Accept: application/vnd.com.me.model.v1+json

and have it go to the correct controller method. Ignore the issue of how best to represent the model. This is just about getting Spring MVC to let me have a single REST URI handle different content types. This obviously applies to the other HTTP methods, PUT, POST, etc. as well. Given the above controller definition you get an error as Spring tries to resolve the mappings, some variation of "sorry there's already a mapping for '/foo/{id}'."

Have I missed something that will allow me to achieve this?

Upvotes: 3

Views: 1001

Answers (2)

RayS
RayS

Reputation: 41

OK, I found what was going wrong.

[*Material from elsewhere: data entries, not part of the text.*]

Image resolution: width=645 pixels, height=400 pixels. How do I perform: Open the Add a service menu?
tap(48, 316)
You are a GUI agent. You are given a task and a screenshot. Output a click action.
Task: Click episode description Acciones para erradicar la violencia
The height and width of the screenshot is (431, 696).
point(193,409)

My bad. The issue was that I had a DELETE method, which only takes an id of type long, so I did not have a produces/consumes declaration which therefore did result in an "ambiguous" error due to 2 methods with the same request mapping.

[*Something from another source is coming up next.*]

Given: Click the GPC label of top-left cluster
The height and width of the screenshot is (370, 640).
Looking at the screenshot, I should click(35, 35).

glad to know Spring is working as I hoped/expected. :)

Upvotes: 1

Mathias Dpunkt
Mathias Dpunkt

Reputation: 12184

This should absolutely work as you described. I have a working example here:

@RestController
@RequestMapping(path = "/persons")
public class PersonController {

    private final PersonV1Repository personV1Repository;
    private final PersonV2Repository personV2Repository;

    @Autowired
    public PersonController(PersonV1Repository personV1Repository, PersonV2Repository personV2Repository) {
        this.personV1Repository = personV1Repository;
        this.personV2Repository = personV2Repository;
    }

    @RequestMapping(produces = "application/vnd.com.me.model.v1+json")
    public ResponseEntity<List<PersonV1>> getPersonsV1() {
        return ResponseEntity.ok(personV1Repository.findAll());
    }

    @RequestMapping(path = "/{id}", produces = "application/vnd.com.me.model.v1+json")
    public ResponseEntity<PersonV1> getPersonV1(@PathVariable Long id) {
        return ResponseEntity.ok(personV1Repository.findOne(id));
    }

    @RequestMapping(produces = MediaType.APPLICATION_JSON_VALUE)
    public ResponseEntity<List<PersonV2>> getPersonsV2() {
        return ResponseEntity.ok(personV2Repository.findAll());
    }

    @RequestMapping(path = "/{id}", produces = MediaType.APPLICATION_JSON_VALUE)
    public ResponseEntity<PersonV2> getPersonV2(@PathVariable Long id) {
        return ResponseEntity.ok(personV2Repository.findOne(id));
    }
}

I get the version I selected using the Accept header - here are example requests and responses:

http :8080/persons/2 Accept:application/vnd.com.me.model.v1+json -v
GET /persons/2 HTTP/1.1
Accept: application/vnd.com.me.model.v1+json
Accept-Encoding: gzip, deflate
Connection: keep-alive
Host: localhost:8080
User-Agent: HTTPie/0.9.2



HTTP/1.1 200 OK
Content-Type: application/vnd.com.me.model.v1+json;charset=UTF-8
Date: Mon, 07 Dec 2015 20:14:26 GMT
Server: Apache-Coyote/1.1
Transfer-Encoding: chunked
X-Application-Context: application

{
    "firstname": "some",
    "id": 2,
    "lastname": "other"
}

And getting the default version:

http :8080/persons/2 Accept:application/json -v
GET /persons/2 HTTP/1.1
Accept: application/json
Accept-Encoding: gzip, deflate
Connection: keep-alive
Host: localhost:8080
User-Agent: HTTPie/0.9.2



HTTP/1.1 200 OK
Content-Type: application/json;charset=UTF-8
Date: Mon, 07 Dec 2015 20:16:20 GMT
Server: Apache-Coyote/1.1
Transfer-Encoding: chunked
X-Application-Context: application

{
    "id": 2,
    "name": "some"
}

There must be some other duplicate mapping in your controller - you can add the full controller code for further investigation.